Tokyo Lost

Bruce Stronach sat alone in the Student Center yesterday. Stronach was asked there to speak to Main Campus students interested in whether he would be a suitable replacement for the retiring dean of Temple University

Bruce Stronach sat alone in the Student Center yesterday. Stronach was asked there to speak to Main Campus students interested in whether he would be a suitable replacement for the retiring dean of Temple University Japan.

We suppose not so many were interested.

But, student apathy isn’t anything new. The exciting current of campus involvement that has struck North Broad Street for the first time in recent memory is only an increase when compared with our own commuter past, not other universities of our size or caliber.

When addressed about this recent surge in student activism at Temple, President Ann Weaver Hart smiled but had bad news.

As a student population, our interest in university affairs and the world around us is still dismal in comparison with what she experienced while president at the University of New Hampshire.
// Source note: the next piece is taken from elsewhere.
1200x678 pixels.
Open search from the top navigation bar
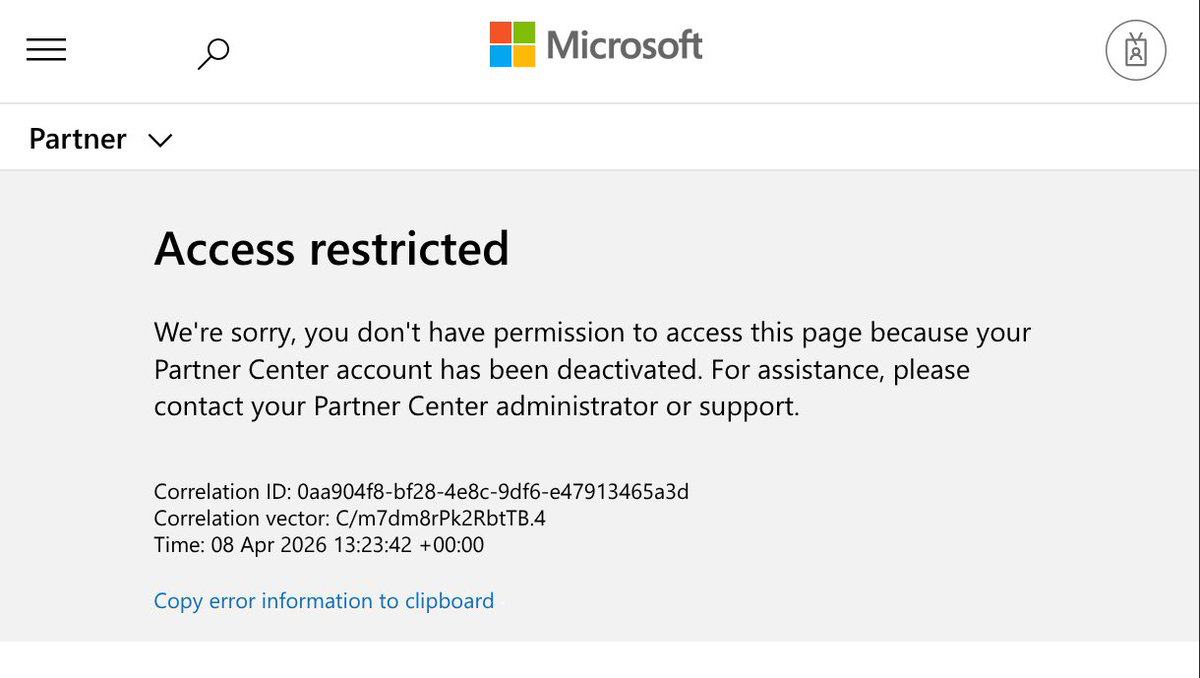(213, 52)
We’re losing to the Wildcats.

The tired, old excuse about Temple students commuting and working too much to care is losing its solvency. There are 10,000 of us living on or near campus. Temple students have been getting steadily wealthier and, as a likely result, are becoming possessors of more free time with each incoming class.

There are only two students on the 16-member search committee.

Moreover, there were no representatives from Temple Student Government to speak to either Stronach or Matthew J. Wilson, the other candidate for TUJ dean. He was alone on Main Campus a week ago. If a true transformation is to be had, our student leaders need to enact this change.

Instead, it appears that TSG was derelict in its responsibilities to, as its mission statement reads, “serve the student body by organizing and representing its voice on academic and student life issues.” We need our student leaders and administrators to look beyond Main Campus. That earlier this month Temple was celebrating its global presence seems almost laughable now. Our students are stuck in a decidedly Philadelphia state of mind.

Our most public student leaders, like TSG President Juan Galeano, need to rise above the routine and rhetoric and engage students in all the important decisions, dilemmas and debates of our time. At Temple. In Philadelphia. Around the world.

Not just those that are sexy, like when someone hangs a noose from a tree as was done in Jena, La., last year, but those that matter most to the Temple community.

TSG was involved in the process to find a replacement for our last president, David Adamany. Former TSG President Oscar Chow was on the search committee that recommended Hart. But, our student disinterest in matters of lower profile but marked importance begins with the absenteeism of our student leaders.

Like when candidates to lead a burgeoning foreign campus of ours are fighting to play with an operating budget in near excess of $600,000 more than 6,000 miles away and they sit alone in our student center.

There are scarce more than 20 deans in the Temple community. Another one will be chosen later this year, without enough student voices.